Foi então que, em um breve instante de racionalidade,
percebeu que a chuva havia cessado, assim como as batidas na porta. Era um
silêncio tão profundo que podia ouvir seu coração pulsando alto em seu peito.
Estava vivo.
Inspirou profundamente. Fechou os olhos. Inspirou mais
uma vez. Os abriu e percebeu que estava sentado na cama, os pés descalços
tocando o chão frio. Tudo havia passado. Era como se nada tivesse acontecido. Relaxou
e sorriu. Olhou ao redor e pensou se, talvez, não tivesse sonhado com aquilo
tudo.
Levantou-se e caminhou até a cozinha. Encheu um copo com
água fresca e olhou para a porta. Balançou a cabeça rindo da peça que sua
imaginação havia lhe pregado.
Deu três passos curtos.

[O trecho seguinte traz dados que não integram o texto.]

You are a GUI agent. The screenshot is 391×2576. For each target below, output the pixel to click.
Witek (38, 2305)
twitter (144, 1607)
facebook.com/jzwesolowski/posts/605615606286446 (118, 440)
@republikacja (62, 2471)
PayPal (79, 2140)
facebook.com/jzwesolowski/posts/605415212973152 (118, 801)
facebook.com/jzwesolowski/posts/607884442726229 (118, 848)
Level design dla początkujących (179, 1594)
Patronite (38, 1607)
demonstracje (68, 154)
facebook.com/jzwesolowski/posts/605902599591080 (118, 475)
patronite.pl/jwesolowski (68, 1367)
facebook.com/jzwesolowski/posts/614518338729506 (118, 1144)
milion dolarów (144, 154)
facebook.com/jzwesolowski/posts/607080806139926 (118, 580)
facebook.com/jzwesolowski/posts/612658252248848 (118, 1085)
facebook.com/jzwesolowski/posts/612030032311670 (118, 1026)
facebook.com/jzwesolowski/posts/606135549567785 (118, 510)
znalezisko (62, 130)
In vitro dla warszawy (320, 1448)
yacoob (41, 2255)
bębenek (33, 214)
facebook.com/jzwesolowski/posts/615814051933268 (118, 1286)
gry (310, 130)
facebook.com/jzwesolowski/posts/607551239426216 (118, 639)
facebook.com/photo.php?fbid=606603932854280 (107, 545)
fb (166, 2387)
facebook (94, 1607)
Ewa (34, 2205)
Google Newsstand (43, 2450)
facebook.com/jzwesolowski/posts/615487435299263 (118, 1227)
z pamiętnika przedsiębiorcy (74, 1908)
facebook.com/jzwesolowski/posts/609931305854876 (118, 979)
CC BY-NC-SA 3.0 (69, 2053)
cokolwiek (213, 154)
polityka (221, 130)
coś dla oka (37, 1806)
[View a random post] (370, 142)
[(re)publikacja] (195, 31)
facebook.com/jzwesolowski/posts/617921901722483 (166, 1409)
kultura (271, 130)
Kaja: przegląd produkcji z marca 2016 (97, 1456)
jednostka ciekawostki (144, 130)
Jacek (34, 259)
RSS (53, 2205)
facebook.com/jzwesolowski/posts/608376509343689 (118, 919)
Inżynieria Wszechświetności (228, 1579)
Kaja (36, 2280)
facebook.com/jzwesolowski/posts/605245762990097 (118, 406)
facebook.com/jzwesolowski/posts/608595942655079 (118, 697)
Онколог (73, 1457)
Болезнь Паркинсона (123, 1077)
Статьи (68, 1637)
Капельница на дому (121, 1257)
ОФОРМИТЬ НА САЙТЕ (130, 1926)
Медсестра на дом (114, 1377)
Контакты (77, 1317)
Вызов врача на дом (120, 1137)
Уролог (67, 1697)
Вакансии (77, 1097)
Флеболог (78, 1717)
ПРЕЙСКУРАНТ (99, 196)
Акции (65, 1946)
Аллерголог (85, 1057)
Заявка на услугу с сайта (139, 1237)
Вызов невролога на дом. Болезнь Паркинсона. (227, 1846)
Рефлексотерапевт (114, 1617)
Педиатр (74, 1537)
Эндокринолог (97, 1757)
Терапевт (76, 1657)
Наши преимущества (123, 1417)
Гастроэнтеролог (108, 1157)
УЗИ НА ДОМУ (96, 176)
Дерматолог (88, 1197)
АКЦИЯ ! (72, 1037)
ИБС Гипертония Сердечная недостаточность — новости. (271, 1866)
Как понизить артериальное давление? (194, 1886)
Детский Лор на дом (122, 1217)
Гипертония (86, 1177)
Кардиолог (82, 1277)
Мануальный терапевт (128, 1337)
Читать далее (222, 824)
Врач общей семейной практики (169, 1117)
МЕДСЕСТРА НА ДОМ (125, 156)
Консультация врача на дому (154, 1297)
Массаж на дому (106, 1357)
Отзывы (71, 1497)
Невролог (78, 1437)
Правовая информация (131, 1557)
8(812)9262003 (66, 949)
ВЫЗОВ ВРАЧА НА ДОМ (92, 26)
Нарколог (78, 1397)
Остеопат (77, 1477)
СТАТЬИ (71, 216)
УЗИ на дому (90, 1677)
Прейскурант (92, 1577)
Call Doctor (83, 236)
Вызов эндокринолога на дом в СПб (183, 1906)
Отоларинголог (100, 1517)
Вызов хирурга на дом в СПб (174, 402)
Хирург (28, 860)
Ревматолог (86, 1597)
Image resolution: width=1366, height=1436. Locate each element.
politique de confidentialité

Virou a chave, destrancou a
trava, girou a maçaneta e puxou.
Do lado de fora, um homem com olhos injetados e cabelos
revoltos lhe encarou por um breve momento.
Nada foi dito.
Um tiro na testa.
Poça de sangue no chão.
Nenhum grito de horror.
Lá fora, a noite estava calma. A cidade ainda dormia.
Ele deveria ter colocado um olho mágico.